Por colectivo Justicia por Enerina
UN PACTO PATRIARCAL
Una víctima y diez violadores. No fue una manada, no fueron animales que tomaron por instinto a su presa, son sujetos conscientes y educados en una sociedad que valida la agresión y que actúan bajo una lógica de dominación. Este no es un caso aislado, es otro caso que nos enfurece.
Los varones acusados de violación no eran desconocidos para la joven. Eran amigos, tomaban mate y realizaban juntadas en la casa de Enerina. En la madrugada del 30 de noviembre de 2017, en un festejo de cumpleaños en el partido de Villarino, a kilómetros de Bahía Blanca, los “amigos” llevaron a cabo un pacto de fraternidad patriarcal para cometer uno de los hechos más aberrantes de agresión sexual hacia una mujer.
“Todos los imputados se pusieron de acuerdo y tuvieron una división de roles coordinada, hicieron algo indispensable para que el hecho se lleve a cabo”, explicó el fiscal de delitos sexuales bahiense.
SILENCIO Y COMPLICIDAD
En el 2021, después de la pandemia de coronavirus, y luego de un largo proceso de recuperación integral de su propia vida y de su cuerpo, la joven logró realizar la denuncia. Los diez fueron imputados como “coautores funcionales de abuso sexual con acceso carnal agravado por haber sido cometido por dos o más personas”.
Durante todos esos años el silencio y la complicidad reinó entre sus abusadores. Un pacto no escrito en el que confiaron la garantía de su impunidad. Ella tuvo que convivir esos años con sus abusadores en Médanos, lugar donde sucedieron los hechos. Mientras la justicia patriarcal se traducía en burocracia institucional y revictimización.
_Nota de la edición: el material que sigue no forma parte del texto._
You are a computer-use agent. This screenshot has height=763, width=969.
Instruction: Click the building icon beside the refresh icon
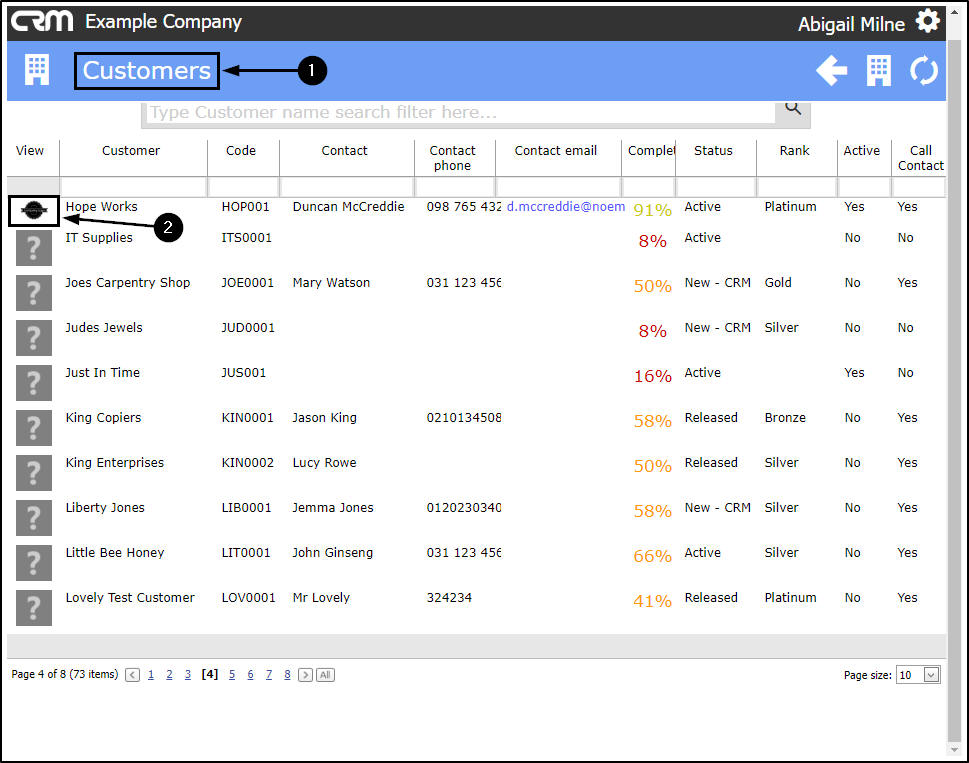(878, 70)
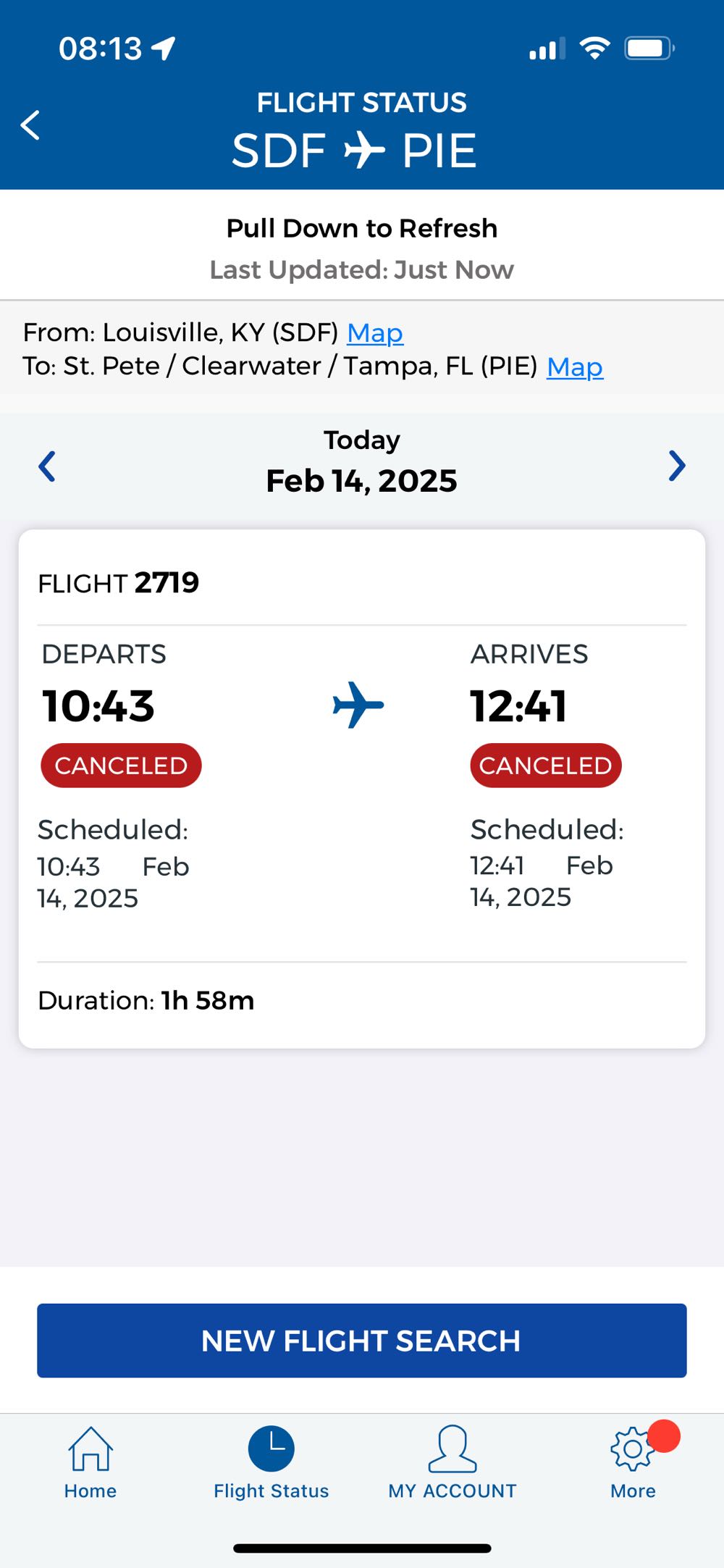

La falta de perspectiva de género en los tribunales, la lentitud en las medidas cautelares y los prejuicios machistas enquistados en el sistema transforman los procesos judiciales en un escenario de violencia estatal.
El sistema judicial argentino presenta características estructurales que profundizan la desigualdad y el riesgo para las mujeres y diversidades, revictimización, incumplimiento de la ley Micaela, lentitud para dictar restricciones perimetrales y la lista puede ser larga.
Romper el silencio que los cubre no es fácil, pero es urgente, imprescindible. Enerina lo hizo, la sociedad hoy lo sabe. Nombrar el horror, ponerle el cuerpo a la pesadilla de contarlo una y otra vez, no fueron elecciones. Hoy ella sabe que no está sola, que existe una red que la sostiene, sabe que el silencio mantiene la impunidad y que garantiza la sin condena de abusadores. y lo peor, que pueda volver a pasar.
El abogado representante de la particular damnificada, Mauro De Mira, solicitó 12 años de pena por la misma calificación. La defensa requirió la absolución de todos.
Por eso EXIGIMOS CONDENA PARA LOS VIOLADORES. EXIGIMOS JUSTICIA PARA ENERINA.